Her most memorable Gracie was for a three-section series looking at of the condition of isolation in this country. She was additionally granted the 2007 Daniel Schorr Journalism Prize for this series.

Prior to coming to NPR, Sullivan was a Washington journalist for The Baltimore Sun, where she covered the Justice Department, the FBI and psychological warfare.

As an understudy at Northwestern University in 1996, Sullivan worked with two individual understudies on a venture that eventually liberated four men, including two death-row detainees, who had been improperly sentenced for a 18-year-old homicide on the south side of Chicago. The case prompted a survey of Illinois’ death row and a ban on the death penalty in the state, and got a few honors.

Beyond her vocation as a journalist, Sullivan once spent a late spring destroying fish in Alaska, and another mid year cutting paths outside Yosemite National Park. She says these encounters gave her “a feeling of experience” that follows through in her revealing. Sullivan, who was brought up in San Francisco, loves venturing to every part of the country to report radio stories that “show signs of life in a way that was never conceivable on paper.”

Laura Sullivan Ford

In 1996, she and her other two individual college seniors extended a class task. The task at last liberated four guys (Ford Heights Four) who had been unfairly sentenced for homicide in Chicago’s South Side that happened in 1978. The other two guys were death-row prisoners. This case, among other a few cases prompted a ban on the death penalty in Illinois.

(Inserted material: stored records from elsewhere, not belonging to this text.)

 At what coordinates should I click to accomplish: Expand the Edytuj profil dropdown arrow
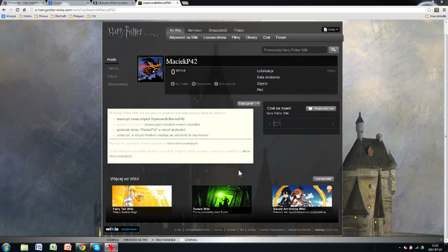point(258,104)
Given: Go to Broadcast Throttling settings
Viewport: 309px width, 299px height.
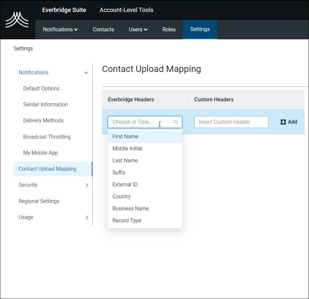Looking at the screenshot, I should click(47, 137).
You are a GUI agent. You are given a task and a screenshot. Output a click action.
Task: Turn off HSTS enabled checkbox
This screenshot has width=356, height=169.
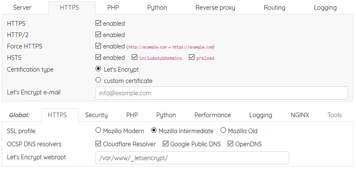tap(98, 58)
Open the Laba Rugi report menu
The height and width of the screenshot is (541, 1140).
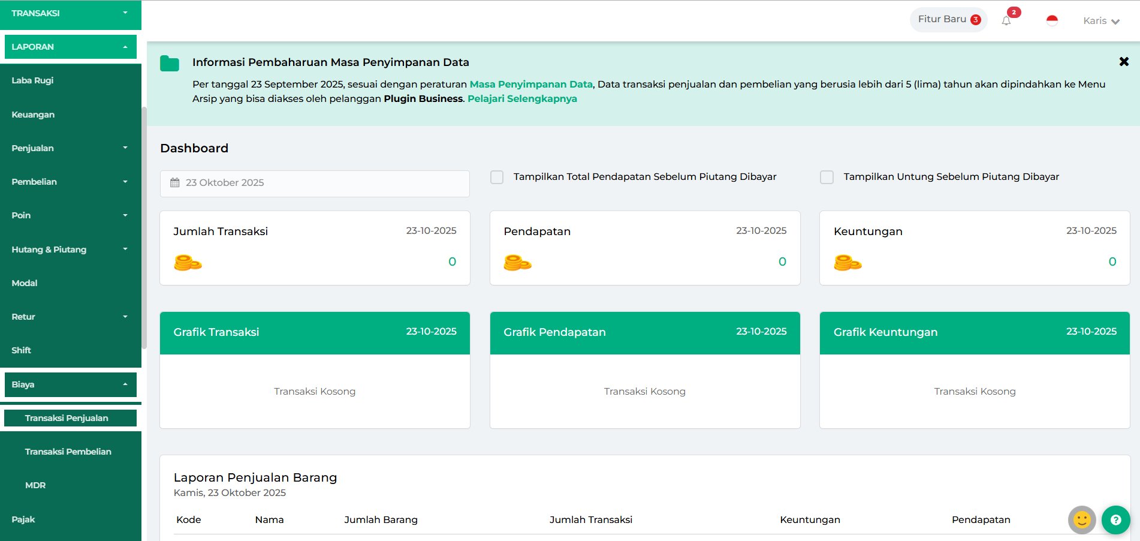click(x=33, y=80)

Afterward, Laura expounded on the task and won an extraordinary reference from Investigative Reporters as well as Editors in an exposition for the Sunday of the Baltimore Sun of June 27, 1999 release.

Laura’s work for the most part represents considerable authority in revealing insight into a portion of the nation’s most distraught individuals. As one of the organization’s most brightened writers, Laura holds three Peabody Awards and two Alfred I. DuPont-Columbia University Awards. Likewise, she has prevailed upon twelve of other esteemed public honors.

Laura Sullivan Net Worth

Sullivan has an estimated net worth of $896,725 which she has earned through her successful career as a journalist.

Laura Sullivan Salary

Sullivan earns an annual salary of $67,846.